Un long moment et le sang bat à ses tempes ; l'air tressaille dans l'intérieur fibreux de ses poumons ; la peur, soudain, comme un voile, immobilise Sirius qui se sent envahi par l'or bouleversant du soir ; s'il voudrait s'échapper et refermer la plaie béante qu'il vient d'ouvrir en recousant précipitamment la chair meurtrie avec des fils d'argent, Remus le retient, enserrant ses poignets dans ses mains jonchées de pansements, et le jeune homme, lentement, se penche vers lui, la cicatrice que Sirius aime tant s'approchant de ses lèvres fardées de tremblements.

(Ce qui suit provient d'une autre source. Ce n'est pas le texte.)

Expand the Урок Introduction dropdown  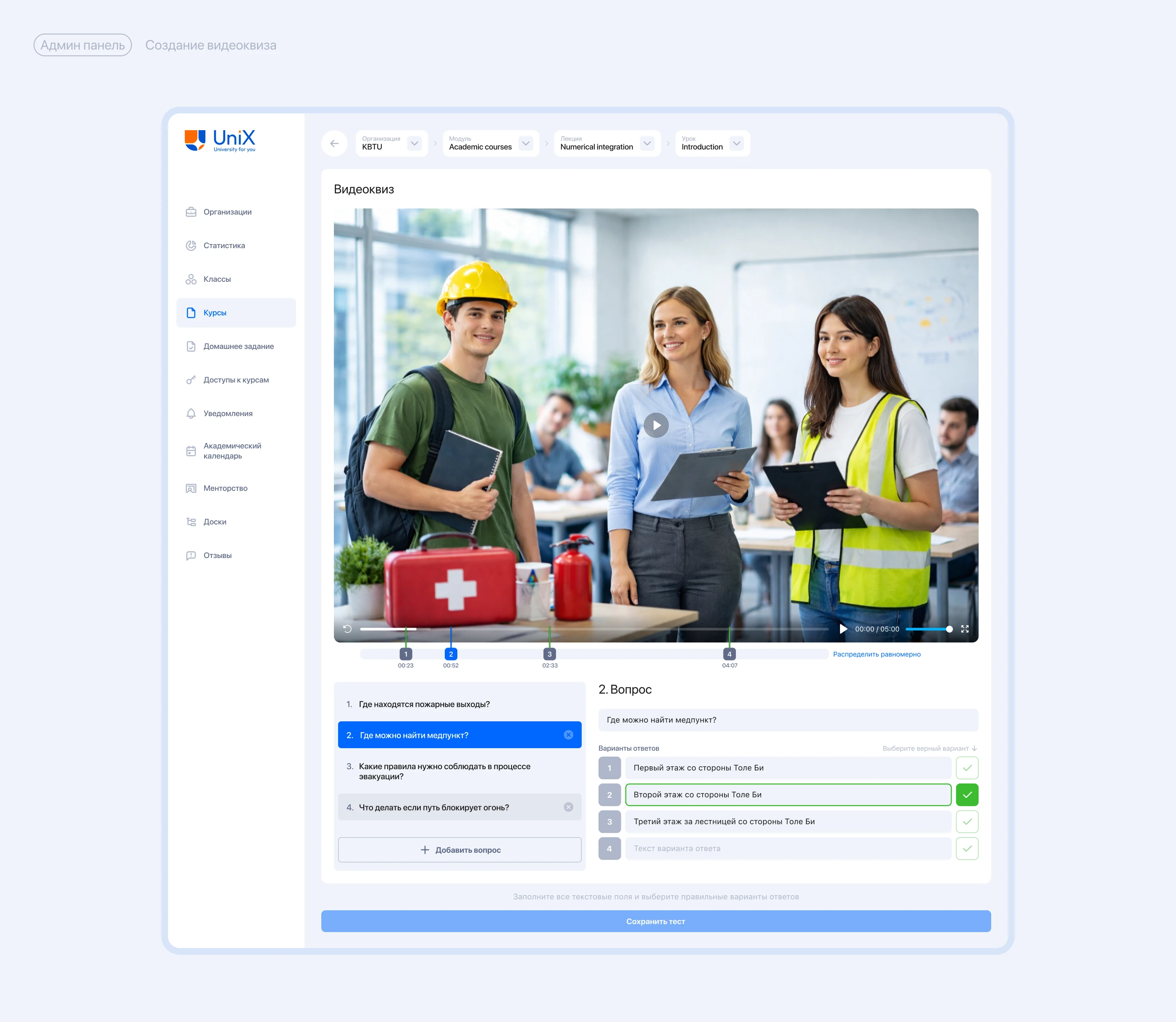[x=736, y=144]
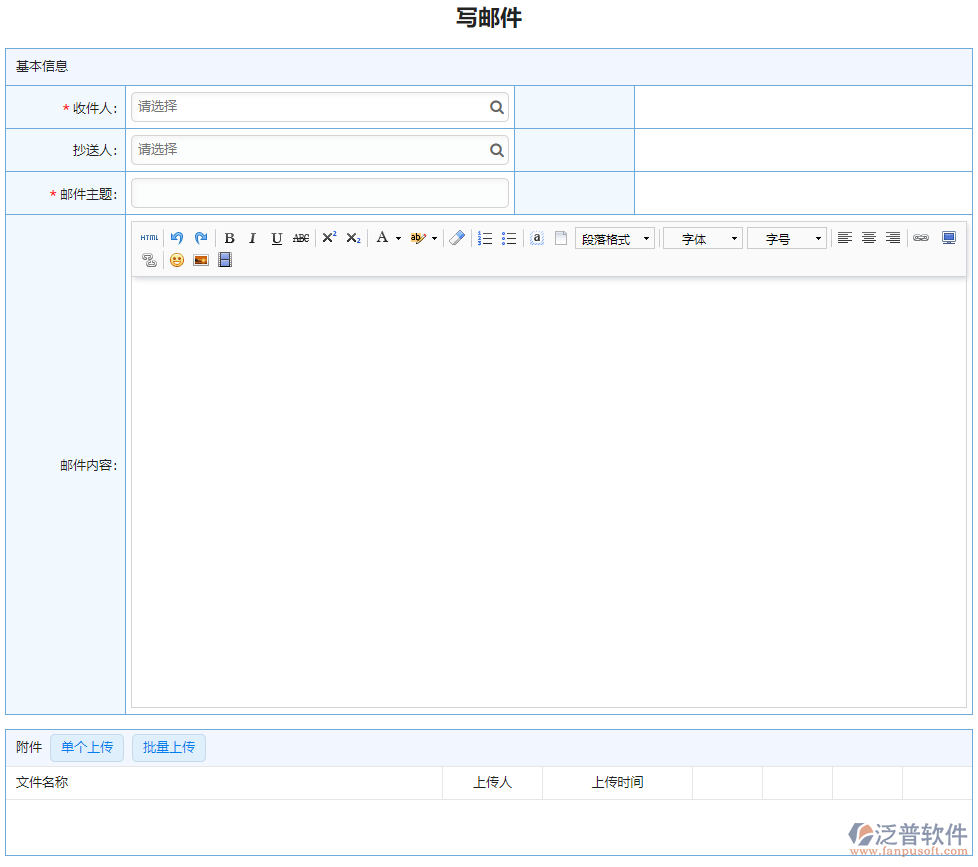Toggle fullscreen editing with the monitor icon
Image resolution: width=978 pixels, height=867 pixels.
click(948, 237)
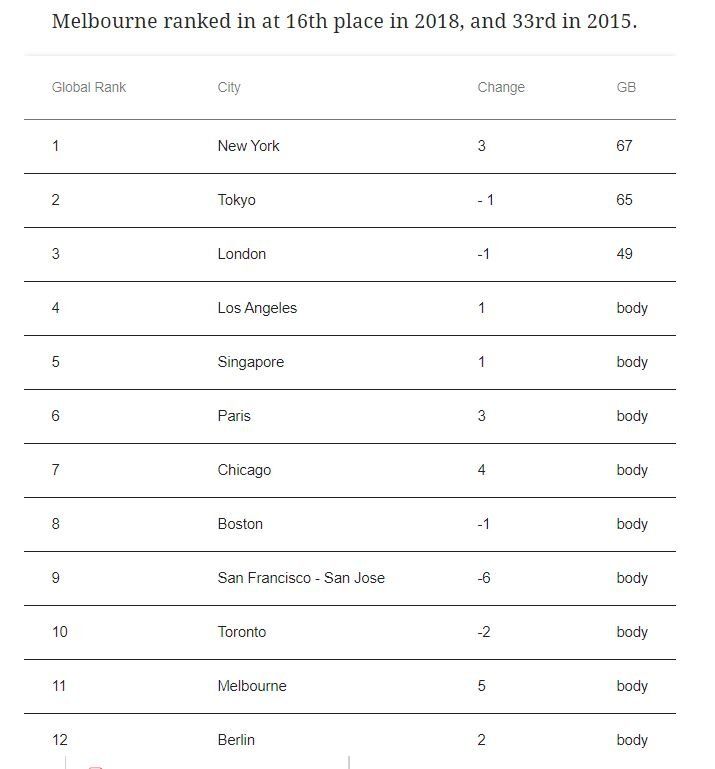Select the New York city cell

point(249,146)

Le souffle de Remus est lourd de soleil contre la peau fine de sa lèvre inférieure, une lumière oscillante qui veille par-delà la nuit ; Sirius comprend dès lors qu'il a autorisation quotidienne et infinie de chasser la brume accumulée autour de son cœur jusqu'à ce que l'aurore meurt dans la nuit — aurore qu'il ne laissera jamais mourir tant que Remus voudra de lui.

Ses doigts s'aventurent à leur tour sur les avant-bras de Remus avec pudeur, retroussant lentement la chemise de ce dernier qui se laisse faire. L'angoisse de se dévoiler semble se dissoudre comme un fil d'ombre disparaît dans l'obscurité de la nuit et bientôt, les cicatrices se montrent timidement au milieu des rares bandages qui persistent encore de sa dernière transformation. S'ils sont peu nombreux, Sirius ne peut s'empêcher de vouloir poser ses lèvres sur l'étoffe tissée, soucieux de connaître chaque carré de peau sur le bout des doigts.

Vulnérable dans sa solitude obstinée, Remus détourne le regard, les joues légèrement rouges ; Sirius attrape son menton et embrasse cette cicatrice qu'il aime tant doucement à la façon de la pluie caressant l'asphalte un jour d'automne.

Remus ose relever les yeux vers lui, et c'est dans le regard de Sirius, baigné d'une sève nouvelle, qu'il se risque enfin à accepter l'hiver qui bourdonne en lui et les cicatrices laissées sur son passage alors que la brise sauvage roule entre ses cheveux, chargée de fragilité et d'or sous les bourgeons crispés de rosée encore humide.